Firefighters and teachers rescue elderly residents from burning San Francisco building
SAN FRANCISCO, Calif. - San Francisco firefighters responded to a 2-alarm fire on Friday, where seven people were injured and 18 people were displaced.
The fire department said that two of those injuries were critical and two were serious.
The fire broke out at the St. Francis Square Co-op where many of the residents are senior citizens.
"I heard the fires, and I saw flames coming out of all the windows," said resident Nan Park.
Crews from the Red Cross were also on the scene to assist the 18 people who were displaced, according to fire officials.
The fire was reported about 10:30 a.m. on 10 Inca Lane and was contained about an hour later, fire crews said.
Two teachers at nearby Rosa Parks Elementary School, Vincent Reyes and Cecily Ina-Lee, rushed over to help.
"It was scary to see senior stuck up on balconies," Ina-Lee said.

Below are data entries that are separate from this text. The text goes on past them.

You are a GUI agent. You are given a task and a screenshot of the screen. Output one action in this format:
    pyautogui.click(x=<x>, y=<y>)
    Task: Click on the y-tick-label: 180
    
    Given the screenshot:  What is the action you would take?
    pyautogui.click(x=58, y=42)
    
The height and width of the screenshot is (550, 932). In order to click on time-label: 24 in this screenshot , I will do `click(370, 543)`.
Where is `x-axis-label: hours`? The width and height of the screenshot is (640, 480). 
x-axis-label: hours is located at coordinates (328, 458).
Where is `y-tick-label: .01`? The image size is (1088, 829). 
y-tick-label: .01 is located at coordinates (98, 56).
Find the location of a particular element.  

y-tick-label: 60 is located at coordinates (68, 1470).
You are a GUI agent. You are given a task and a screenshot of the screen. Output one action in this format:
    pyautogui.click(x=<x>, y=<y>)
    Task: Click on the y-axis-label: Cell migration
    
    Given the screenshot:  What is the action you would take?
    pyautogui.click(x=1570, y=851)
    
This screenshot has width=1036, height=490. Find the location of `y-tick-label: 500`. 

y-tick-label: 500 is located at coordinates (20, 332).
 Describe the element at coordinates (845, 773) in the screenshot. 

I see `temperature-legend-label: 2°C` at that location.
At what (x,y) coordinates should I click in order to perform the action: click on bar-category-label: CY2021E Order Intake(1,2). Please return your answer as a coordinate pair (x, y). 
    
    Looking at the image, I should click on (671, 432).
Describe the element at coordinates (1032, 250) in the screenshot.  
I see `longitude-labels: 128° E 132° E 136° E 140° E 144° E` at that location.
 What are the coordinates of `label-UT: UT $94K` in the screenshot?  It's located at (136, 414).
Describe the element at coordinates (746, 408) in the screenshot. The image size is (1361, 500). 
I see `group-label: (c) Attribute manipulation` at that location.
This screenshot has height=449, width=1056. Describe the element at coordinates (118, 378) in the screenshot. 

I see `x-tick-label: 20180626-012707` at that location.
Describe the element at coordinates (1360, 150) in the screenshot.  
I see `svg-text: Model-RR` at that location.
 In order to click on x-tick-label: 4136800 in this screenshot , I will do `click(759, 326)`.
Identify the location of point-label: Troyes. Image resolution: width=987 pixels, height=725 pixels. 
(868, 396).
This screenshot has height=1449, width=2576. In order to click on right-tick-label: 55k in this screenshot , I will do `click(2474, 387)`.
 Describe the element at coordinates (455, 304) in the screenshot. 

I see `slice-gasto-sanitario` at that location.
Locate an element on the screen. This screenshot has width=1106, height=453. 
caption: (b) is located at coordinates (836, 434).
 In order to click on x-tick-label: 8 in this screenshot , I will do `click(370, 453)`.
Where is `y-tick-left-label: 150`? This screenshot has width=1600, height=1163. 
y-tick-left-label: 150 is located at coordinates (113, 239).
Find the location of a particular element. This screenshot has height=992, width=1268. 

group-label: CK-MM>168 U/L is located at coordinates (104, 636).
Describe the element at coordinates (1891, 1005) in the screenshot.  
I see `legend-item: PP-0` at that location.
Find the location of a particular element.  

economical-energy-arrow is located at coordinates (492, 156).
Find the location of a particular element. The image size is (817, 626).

They don't see themselves as heroes.
"We're teachers, so we care about other people," Reyes said. "And I think, hopefully anybody would do the same thing."
The San Francisco fire department originally reported that the fire was in an assistant living facility on 1355 Ellis Street.
In a video released by the fire department, all three floors of the residential complex were engulfed in flames.
"Very fast-moving fire, and it's rare for a fire during the day to make that much headway before we arrive," said Deputy Fire Chief Bob Postel.
"Crews immediately pulled two people out of the top floor in the rear, two people out of the ground floor in the rear who was trapped, one person on the second floor in the rear," Postel said.
The cause of the fire is still under investigation.